> PAGE TEXT
== Segment start ==
Abortion because of handicap

As more and more ante-natal tests are made available to women, Alton and his followers are quick to point out that they may lead to more abortions. Anti-abortionists don't regard disability in a fetus to be grounds for an abortion. In fact, they argue that abortion on these grounds is discrimination against disabled people, adding an emotional kick to the argument by likening people who advocate such abortions to eugenicists and Nazis.

There is a vital distinction, however, between a deformed fetus and a disabled person, which makes it possible to take a quite different attitude. Fetuses are not human beings. Aborting an unwanted pregnancy is not the same as murdering a child; and supporting a woman's right to abort a disabled fetus does not mean advocating death camps for the disabled. There is no contradiction between on the one hand wanting to lessen the number of people who are born with disabilities and, on the other, fighting discrimination against disabled people.

Of course a fetus, disabled or not, is biologically alive and has the potential to become a baby. The question is whether that potential should take precedence over the ability of a woman to control her actual life. Being unable to determine whether she should be pregnant relegates a woman to the role of an incubator. There is no way that such dehumanisation can be justified through the cynical use of emotive arguments about disability.
== Segment end ==
> LIST OF TASKS
**A)** According to the text on abortion because of disability, why does supporting a woman's right to abort a disabled fetus not amount to advocating death camps for the disabled? Answer in one to three sentences.
**B)** Extend the text on abortion because of disability, picking up after its final sentence.

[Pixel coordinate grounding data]
== Segment start ==
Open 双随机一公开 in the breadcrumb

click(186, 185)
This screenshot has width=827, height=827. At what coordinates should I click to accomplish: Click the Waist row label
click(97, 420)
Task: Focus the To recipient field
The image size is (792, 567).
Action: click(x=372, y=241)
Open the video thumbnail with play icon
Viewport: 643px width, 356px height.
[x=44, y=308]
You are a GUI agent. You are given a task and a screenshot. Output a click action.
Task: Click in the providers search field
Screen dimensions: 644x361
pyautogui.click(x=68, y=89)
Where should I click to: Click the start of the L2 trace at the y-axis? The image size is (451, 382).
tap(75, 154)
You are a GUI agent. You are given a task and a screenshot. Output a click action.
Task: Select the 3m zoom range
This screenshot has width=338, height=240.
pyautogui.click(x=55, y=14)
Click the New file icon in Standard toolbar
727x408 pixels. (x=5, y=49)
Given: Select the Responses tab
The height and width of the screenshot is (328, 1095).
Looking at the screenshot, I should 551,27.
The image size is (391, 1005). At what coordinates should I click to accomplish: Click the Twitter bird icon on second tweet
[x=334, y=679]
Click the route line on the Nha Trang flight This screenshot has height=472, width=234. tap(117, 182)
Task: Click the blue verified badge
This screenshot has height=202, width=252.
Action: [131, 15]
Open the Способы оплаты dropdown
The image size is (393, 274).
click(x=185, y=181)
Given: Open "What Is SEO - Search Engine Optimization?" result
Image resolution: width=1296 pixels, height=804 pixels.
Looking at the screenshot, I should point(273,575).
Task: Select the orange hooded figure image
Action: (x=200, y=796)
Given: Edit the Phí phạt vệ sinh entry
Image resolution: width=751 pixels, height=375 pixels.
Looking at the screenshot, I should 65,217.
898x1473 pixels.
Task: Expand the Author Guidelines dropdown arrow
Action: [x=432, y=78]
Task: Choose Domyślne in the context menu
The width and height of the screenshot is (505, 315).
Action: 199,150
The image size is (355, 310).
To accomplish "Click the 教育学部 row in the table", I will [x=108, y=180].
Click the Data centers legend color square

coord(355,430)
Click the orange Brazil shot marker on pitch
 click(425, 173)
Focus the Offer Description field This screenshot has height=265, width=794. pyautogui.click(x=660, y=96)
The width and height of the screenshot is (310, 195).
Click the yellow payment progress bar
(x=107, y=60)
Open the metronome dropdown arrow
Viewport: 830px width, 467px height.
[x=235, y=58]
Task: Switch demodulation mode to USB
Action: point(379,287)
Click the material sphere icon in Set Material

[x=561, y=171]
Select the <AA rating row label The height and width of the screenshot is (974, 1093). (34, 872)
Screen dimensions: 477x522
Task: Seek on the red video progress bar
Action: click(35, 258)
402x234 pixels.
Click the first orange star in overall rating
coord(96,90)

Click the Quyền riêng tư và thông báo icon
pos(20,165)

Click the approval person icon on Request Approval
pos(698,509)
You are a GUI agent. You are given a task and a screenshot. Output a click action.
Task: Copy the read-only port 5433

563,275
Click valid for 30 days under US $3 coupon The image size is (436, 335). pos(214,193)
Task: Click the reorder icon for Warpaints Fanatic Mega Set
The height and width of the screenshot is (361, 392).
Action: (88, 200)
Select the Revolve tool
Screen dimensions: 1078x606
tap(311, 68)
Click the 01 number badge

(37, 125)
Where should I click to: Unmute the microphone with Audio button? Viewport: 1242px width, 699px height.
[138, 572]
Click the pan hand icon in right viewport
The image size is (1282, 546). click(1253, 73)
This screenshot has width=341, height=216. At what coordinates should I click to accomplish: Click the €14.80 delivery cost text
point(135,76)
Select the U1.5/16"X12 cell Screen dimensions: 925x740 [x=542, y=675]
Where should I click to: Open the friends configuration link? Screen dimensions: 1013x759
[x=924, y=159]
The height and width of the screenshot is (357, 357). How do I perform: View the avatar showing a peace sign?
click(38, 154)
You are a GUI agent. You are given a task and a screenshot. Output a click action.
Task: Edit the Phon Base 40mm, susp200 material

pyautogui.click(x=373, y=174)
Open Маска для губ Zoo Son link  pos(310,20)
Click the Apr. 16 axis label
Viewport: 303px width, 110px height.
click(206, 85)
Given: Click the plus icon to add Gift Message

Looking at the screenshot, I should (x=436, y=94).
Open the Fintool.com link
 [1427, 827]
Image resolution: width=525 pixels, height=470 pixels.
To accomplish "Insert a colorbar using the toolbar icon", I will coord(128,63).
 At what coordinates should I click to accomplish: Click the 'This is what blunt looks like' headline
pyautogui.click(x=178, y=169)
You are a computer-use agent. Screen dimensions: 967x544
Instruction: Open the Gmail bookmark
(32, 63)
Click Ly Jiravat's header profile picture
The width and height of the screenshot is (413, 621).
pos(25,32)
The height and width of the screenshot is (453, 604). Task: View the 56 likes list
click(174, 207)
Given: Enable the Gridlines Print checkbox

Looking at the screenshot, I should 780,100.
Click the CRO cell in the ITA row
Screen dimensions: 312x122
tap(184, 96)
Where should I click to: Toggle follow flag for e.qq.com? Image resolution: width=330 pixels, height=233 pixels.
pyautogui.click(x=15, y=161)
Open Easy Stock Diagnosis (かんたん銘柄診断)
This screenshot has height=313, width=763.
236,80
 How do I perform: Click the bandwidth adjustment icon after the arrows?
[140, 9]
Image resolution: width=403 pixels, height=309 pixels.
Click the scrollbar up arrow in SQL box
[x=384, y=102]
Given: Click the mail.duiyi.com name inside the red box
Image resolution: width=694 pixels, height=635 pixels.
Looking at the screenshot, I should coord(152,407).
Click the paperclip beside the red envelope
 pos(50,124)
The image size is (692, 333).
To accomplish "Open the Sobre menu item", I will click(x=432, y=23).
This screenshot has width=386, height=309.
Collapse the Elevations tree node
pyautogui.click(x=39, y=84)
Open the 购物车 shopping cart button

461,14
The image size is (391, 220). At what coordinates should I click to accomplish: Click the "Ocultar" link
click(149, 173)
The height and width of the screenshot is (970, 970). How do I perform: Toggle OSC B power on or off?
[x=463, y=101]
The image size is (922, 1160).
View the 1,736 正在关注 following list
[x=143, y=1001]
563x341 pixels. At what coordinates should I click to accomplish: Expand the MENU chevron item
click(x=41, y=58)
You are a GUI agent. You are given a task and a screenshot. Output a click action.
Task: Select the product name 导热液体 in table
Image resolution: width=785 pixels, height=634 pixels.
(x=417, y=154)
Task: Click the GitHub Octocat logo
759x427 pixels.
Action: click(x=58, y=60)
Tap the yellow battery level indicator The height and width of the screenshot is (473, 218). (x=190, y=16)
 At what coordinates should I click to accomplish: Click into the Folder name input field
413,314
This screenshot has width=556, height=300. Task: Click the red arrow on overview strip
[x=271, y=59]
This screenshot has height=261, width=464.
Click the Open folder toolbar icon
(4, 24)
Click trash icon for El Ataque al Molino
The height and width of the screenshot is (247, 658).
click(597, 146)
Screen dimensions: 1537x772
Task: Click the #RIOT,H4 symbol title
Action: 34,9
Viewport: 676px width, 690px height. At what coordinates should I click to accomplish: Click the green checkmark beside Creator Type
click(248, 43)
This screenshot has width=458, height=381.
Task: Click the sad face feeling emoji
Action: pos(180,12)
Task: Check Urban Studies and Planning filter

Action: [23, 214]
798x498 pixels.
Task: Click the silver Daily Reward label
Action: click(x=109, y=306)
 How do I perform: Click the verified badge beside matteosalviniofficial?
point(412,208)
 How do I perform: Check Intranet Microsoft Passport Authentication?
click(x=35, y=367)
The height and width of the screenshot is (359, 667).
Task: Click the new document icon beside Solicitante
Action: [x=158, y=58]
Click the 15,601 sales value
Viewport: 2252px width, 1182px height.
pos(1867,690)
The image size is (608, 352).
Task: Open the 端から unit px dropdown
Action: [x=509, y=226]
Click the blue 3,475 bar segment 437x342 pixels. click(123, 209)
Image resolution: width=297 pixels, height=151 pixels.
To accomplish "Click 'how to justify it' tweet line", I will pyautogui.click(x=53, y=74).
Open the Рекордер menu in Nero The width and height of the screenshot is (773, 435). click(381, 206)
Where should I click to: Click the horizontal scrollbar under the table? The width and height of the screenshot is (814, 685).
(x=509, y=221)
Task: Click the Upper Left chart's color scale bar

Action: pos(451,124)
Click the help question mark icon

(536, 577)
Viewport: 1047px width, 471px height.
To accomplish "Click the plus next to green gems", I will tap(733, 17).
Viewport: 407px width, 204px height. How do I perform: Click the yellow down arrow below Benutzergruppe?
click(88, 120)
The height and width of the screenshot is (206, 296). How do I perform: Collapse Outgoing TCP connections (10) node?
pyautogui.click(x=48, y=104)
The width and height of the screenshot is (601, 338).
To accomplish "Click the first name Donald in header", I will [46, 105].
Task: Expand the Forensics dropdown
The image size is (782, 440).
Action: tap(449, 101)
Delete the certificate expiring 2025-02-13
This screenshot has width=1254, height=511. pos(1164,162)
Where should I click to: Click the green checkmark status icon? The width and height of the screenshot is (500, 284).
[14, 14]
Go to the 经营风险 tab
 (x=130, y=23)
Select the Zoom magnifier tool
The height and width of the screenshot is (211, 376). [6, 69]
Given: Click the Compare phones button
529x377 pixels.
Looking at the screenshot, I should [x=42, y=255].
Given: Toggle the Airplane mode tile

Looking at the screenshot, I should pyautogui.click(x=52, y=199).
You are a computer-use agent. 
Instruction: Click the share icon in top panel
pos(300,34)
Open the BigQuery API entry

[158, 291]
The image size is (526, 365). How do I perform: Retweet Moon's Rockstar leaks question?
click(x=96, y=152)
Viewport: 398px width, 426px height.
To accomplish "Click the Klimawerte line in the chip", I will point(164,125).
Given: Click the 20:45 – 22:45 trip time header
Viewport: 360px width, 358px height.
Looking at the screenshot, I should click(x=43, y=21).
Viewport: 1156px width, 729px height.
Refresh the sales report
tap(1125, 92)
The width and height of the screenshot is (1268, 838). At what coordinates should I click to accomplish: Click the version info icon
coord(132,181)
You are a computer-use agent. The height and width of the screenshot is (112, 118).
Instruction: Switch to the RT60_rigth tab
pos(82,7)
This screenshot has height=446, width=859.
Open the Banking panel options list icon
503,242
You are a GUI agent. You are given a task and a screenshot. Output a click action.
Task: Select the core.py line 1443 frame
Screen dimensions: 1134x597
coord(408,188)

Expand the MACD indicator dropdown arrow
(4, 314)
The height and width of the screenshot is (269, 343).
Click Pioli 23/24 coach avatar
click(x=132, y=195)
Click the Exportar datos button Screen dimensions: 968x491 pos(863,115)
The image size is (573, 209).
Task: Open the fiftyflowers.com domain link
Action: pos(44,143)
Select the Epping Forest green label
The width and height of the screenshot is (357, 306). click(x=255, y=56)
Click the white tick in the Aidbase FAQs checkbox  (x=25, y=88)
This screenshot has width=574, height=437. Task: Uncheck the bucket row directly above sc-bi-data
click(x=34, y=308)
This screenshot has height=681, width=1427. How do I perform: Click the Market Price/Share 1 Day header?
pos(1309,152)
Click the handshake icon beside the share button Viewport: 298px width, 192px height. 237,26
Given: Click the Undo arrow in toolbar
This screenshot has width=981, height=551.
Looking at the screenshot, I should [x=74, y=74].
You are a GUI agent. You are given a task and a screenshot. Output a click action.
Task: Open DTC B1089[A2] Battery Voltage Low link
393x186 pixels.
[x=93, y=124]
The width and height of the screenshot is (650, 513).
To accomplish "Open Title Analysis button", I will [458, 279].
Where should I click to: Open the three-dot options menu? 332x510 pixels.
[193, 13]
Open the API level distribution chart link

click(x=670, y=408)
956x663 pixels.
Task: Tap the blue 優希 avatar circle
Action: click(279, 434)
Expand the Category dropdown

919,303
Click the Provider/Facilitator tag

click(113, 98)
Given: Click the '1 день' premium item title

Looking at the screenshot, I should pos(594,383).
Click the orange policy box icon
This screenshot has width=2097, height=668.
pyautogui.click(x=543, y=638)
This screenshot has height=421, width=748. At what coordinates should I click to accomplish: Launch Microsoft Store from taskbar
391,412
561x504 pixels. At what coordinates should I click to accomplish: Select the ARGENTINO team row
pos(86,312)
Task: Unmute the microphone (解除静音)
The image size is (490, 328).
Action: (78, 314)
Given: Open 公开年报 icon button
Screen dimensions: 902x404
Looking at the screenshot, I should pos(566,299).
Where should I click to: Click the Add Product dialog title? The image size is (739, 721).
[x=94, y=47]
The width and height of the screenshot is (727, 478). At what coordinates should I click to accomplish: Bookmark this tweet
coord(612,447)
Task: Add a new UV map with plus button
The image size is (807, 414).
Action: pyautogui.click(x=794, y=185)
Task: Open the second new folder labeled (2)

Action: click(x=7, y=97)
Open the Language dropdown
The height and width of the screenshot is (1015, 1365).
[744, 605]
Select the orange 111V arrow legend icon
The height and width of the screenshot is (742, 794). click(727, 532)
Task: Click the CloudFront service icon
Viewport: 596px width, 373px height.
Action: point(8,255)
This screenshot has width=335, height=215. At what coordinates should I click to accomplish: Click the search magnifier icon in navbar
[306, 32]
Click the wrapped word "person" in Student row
== Segment end ==
> RESPONSES PER TASK
**A)** The text draws a vital distinction between a deformed fetus and a disabled person: fetuses are not human beings. Aborting an unwanted pregnancy is therefore not the same as murdering a child, so supporting such abortions does not mean wanting death camps for disabled people.

**B)**
Post-abortion trauma

Alton has also used another line to profess his concern about women's health, demanding that the health department report on the terrible effects of post-abortion trauma. Post-abortion trauma, or syndrome, is described as follows in a British Victims of Abortion leaflet:

'Post-Abortion Syndrome (PAS) can be devastating to women and men who experience it. For some their depression reaches the point of suicide. Many turn to alcohol and substance abuse to deaden the lingering pain from this unrecognised death experience.'

Since abortion is such a devastating experience, say the anti-abortionists, no woman should have to endure it. The government has already carried out research into PAS and it is now common practice in abortion clinics to assume that women want counselling after the operation. Many pro-choice activists also present abortion as a horrible experience, but something which nonetheless needs to be available for women to choose if they really need it.

Why is it that women feel traumatic about having an abortion? Why should it be more stressful than having your appendix out? The difference between the experience of these two operations is not medical, but moral. Abortion is stigmatised in our society - not just by hardliners who say abortion is murder, but also by the authorities who insist that women cannot be allowed to have an abortion without the approval of two doctors.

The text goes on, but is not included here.